Your task is to copy all of the entries exactly as they are given.

## Data extract
BEGIN

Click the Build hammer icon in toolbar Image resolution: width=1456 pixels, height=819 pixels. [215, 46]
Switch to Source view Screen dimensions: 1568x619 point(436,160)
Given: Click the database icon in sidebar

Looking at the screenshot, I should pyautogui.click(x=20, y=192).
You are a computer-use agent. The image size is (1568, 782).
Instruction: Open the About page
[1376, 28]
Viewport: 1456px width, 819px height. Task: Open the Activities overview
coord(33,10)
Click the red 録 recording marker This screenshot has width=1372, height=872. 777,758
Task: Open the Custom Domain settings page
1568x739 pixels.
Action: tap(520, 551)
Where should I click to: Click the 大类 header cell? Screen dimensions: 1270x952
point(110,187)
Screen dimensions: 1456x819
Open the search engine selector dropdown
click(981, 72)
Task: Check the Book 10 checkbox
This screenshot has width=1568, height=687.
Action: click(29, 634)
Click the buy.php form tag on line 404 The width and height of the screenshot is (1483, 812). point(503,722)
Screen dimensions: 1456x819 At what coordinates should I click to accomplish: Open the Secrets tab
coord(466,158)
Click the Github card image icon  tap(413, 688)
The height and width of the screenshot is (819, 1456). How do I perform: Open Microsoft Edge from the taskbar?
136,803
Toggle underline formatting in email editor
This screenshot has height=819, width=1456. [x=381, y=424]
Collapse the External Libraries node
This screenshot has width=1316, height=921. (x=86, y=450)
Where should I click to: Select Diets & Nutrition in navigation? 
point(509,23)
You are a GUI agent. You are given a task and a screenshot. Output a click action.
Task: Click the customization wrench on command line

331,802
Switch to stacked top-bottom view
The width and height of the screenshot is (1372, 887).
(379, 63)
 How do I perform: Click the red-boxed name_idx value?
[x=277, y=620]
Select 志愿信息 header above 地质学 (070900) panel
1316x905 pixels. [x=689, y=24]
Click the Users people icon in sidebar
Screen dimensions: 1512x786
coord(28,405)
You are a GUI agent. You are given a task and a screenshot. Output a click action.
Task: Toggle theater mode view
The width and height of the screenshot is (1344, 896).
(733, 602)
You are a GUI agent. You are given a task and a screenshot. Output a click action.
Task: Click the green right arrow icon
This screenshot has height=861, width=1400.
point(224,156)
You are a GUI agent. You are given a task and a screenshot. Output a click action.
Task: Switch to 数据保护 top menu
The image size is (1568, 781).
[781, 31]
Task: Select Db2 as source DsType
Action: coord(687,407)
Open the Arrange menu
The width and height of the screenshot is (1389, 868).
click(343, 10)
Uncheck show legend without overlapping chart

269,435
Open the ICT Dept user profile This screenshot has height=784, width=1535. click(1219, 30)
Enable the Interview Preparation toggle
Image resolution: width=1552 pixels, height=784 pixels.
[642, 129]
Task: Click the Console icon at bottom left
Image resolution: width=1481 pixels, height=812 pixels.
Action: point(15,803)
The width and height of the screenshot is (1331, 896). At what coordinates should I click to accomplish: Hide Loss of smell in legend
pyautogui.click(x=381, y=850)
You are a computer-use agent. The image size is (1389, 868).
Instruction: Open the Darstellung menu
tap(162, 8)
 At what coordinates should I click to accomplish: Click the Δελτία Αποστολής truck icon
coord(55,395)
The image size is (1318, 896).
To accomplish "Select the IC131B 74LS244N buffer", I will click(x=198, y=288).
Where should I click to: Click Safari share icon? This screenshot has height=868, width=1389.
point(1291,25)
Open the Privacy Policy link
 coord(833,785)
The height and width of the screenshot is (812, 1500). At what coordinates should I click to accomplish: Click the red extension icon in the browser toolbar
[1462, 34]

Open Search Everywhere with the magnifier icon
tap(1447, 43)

END

## Answer box
Click the Build hammer icon in toolbar Image resolution: width=1456 pixels, height=819 pixels. [215, 46]
Switch to Source view Screen dimensions: 1568x619 point(436,160)
Given: Click the database icon in sidebar

Looking at the screenshot, I should pyautogui.click(x=20, y=192).
You are a computer-use agent. The image size is (1568, 782).
Instruction: Open the About page
[1376, 28]
Viewport: 1456px width, 819px height. Task: Open the Activities overview
coord(33,10)
Click the red 録 recording marker This screenshot has width=1372, height=872. 777,758
Task: Open the Custom Domain settings page
1568x739 pixels.
Action: tap(520, 551)
Where should I click to: Click the 大类 header cell? Screen dimensions: 1270x952
point(110,187)
Screen dimensions: 1456x819
Open the search engine selector dropdown
click(981, 72)
Task: Check the Book 10 checkbox
This screenshot has width=1568, height=687.
Action: click(29, 634)
Click the buy.php form tag on line 404 The width and height of the screenshot is (1483, 812). point(503,722)
Screen dimensions: 1456x819 At what coordinates should I click to accomplish: Open the Secrets tab
coord(466,158)
Click the Github card image icon  tap(413, 688)
The height and width of the screenshot is (819, 1456). How do I perform: Open Microsoft Edge from the taskbar?
136,803
Toggle underline formatting in email editor
This screenshot has height=819, width=1456. [x=381, y=424]
Collapse the External Libraries node
This screenshot has width=1316, height=921. (x=86, y=450)
Where should I click to: Select Diets & Nutrition in navigation? 
point(509,23)
You are a GUI agent. You are given a task and a screenshot. Output a click action.
Task: Click the customization wrench on command line

331,802
Switch to stacked top-bottom view
The width and height of the screenshot is (1372, 887).
(379, 63)
 How do I perform: Click the red-boxed name_idx value?
[x=277, y=620]
Select 志愿信息 header above 地质学 (070900) panel
1316x905 pixels. [x=689, y=24]
Click the Users people icon in sidebar
Screen dimensions: 1512x786
coord(28,405)
You are a GUI agent. You are given a task and a screenshot. Output a click action.
Task: Toggle theater mode view
The width and height of the screenshot is (1344, 896).
(733, 602)
You are a GUI agent. You are given a task and a screenshot. Output a click action.
Task: Click the green right arrow icon
This screenshot has height=861, width=1400.
point(224,156)
You are a GUI agent. You are given a task and a screenshot. Output a click action.
Task: Switch to 数据保护 top menu
The image size is (1568, 781).
[781, 31]
Task: Select Db2 as source DsType
Action: coord(687,407)
Open the Arrange menu
The width and height of the screenshot is (1389, 868).
click(343, 10)
Uncheck show legend without overlapping chart

269,435
Open the ICT Dept user profile This screenshot has height=784, width=1535. click(1219, 30)
Enable the Interview Preparation toggle
Image resolution: width=1552 pixels, height=784 pixels.
[642, 129]
Task: Click the Console icon at bottom left
Image resolution: width=1481 pixels, height=812 pixels.
Action: point(15,803)
The width and height of the screenshot is (1331, 896). At what coordinates should I click to accomplish: Hide Loss of smell in legend
pyautogui.click(x=381, y=850)
You are a computer-use agent. The image size is (1389, 868).
Instruction: Open the Darstellung menu
tap(162, 8)
 At what coordinates should I click to accomplish: Click the Δελτία Αποστολής truck icon
coord(55,395)
The image size is (1318, 896).
To accomplish "Select the IC131B 74LS244N buffer", I will click(x=198, y=288).
Where should I click to: Click Safari share icon? This screenshot has height=868, width=1389.
point(1291,25)
Open the Privacy Policy link
 coord(833,785)
The height and width of the screenshot is (812, 1500). At what coordinates should I click to accomplish: Click the red extension icon in the browser toolbar
[1462, 34]

Open Search Everywhere with the magnifier icon
tap(1447, 43)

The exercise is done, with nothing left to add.